Task item
Pick up the review of Never Talk to Strangers after its last sentence and continue it, leaving the entries aside.

Text excerpt section start

Never Talk to Strangers focuses on a court-appointed psychiatrist, Dr. Sarah Taylor (de Mornay) who-- in deference to that painfully overused cinema-shrink stereotype-- is thoroughly more whacked-out than any of her patients (if she actually *had* patients!). Taylor is evaluating an indicted serial rapist, Max Cheski (Harry Dean Stanton), with multiple personality disorder. Meanwhile she runs into a former cop, Tony (Antonio Banderas) with a pony tail, a wall of tattoos on his arm, and a blatant rip-off of the loft apartment in Fatal Attraction, who takes Sarah to his House o' Lovin' for some overwrought and mildly entertaining sex scenes. Sarah at the same time is confronting her creep father (Len Cariou) and her friendly neighbor (Dennis Miller) who has a thing for her and-- drumroll-- suddenly someone seems to be stalking her. Wilted flowers are sent to her; her house is broken into; an electric heater nearly kills her in the bathtub; and, not to be outdone by Fatal Attraction's dead bunny scene, some poor cat winds up as a pawn in a death threat in a disgustingly exploitative scene. Sarah hires a PI to check up on Tony but he only seems to become more enigmatic as the film stumbles along. So how does the mystery unravel? Who's doing the stalking? I won't tell because, well, you'll figure it out anyway after the past 20 minutes.

Text excerpt section end
Supplied entries section start

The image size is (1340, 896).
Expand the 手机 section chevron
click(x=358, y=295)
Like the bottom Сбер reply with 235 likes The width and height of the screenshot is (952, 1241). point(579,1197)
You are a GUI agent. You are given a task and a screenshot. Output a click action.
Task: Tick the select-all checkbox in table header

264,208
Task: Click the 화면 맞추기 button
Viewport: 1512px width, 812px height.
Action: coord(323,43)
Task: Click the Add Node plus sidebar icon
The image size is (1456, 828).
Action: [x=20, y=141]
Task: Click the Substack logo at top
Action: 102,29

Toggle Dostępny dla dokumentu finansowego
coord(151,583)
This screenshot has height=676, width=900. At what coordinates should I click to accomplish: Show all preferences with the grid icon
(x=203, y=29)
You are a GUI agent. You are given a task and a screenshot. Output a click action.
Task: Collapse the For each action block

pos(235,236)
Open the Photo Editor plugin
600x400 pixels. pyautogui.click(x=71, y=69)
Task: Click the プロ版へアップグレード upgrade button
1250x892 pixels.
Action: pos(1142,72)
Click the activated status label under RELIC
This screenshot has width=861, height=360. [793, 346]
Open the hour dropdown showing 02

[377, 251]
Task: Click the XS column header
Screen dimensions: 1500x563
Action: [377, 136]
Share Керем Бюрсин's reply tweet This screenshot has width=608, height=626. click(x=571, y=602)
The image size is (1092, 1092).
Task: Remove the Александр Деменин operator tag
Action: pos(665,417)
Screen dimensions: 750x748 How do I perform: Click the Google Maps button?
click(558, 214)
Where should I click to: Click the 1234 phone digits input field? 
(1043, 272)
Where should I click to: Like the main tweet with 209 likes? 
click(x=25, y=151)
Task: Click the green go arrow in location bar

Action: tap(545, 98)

Supplied entries section end

Reply
This has to rank as one of the top 10 or 20 most awful scripts of the entire decade. It's got such zingers as (Tony speaking) "If you never talk to strangers, you'll never meet anyone new" and (Cheski) "The Buddhists have a saying. If you ever meet your master in the road, kill him." Yep. That's characteristic. The implausibility level is forehead-slapping. When Sarah finds her apt broken into she does not call for help; no, she goes in and *takes a bath*. And the ending-- oh, my, it makes that resolution in Sliver seem like a cinematic masterpiece! The conclusion to this movie alone is so ridiculously idiotic, nonsensical, boring, poorly acted, incoherent, and abysmally accomplished that you will want to attack your TV set for having wasted your valuable time and money so appallingly.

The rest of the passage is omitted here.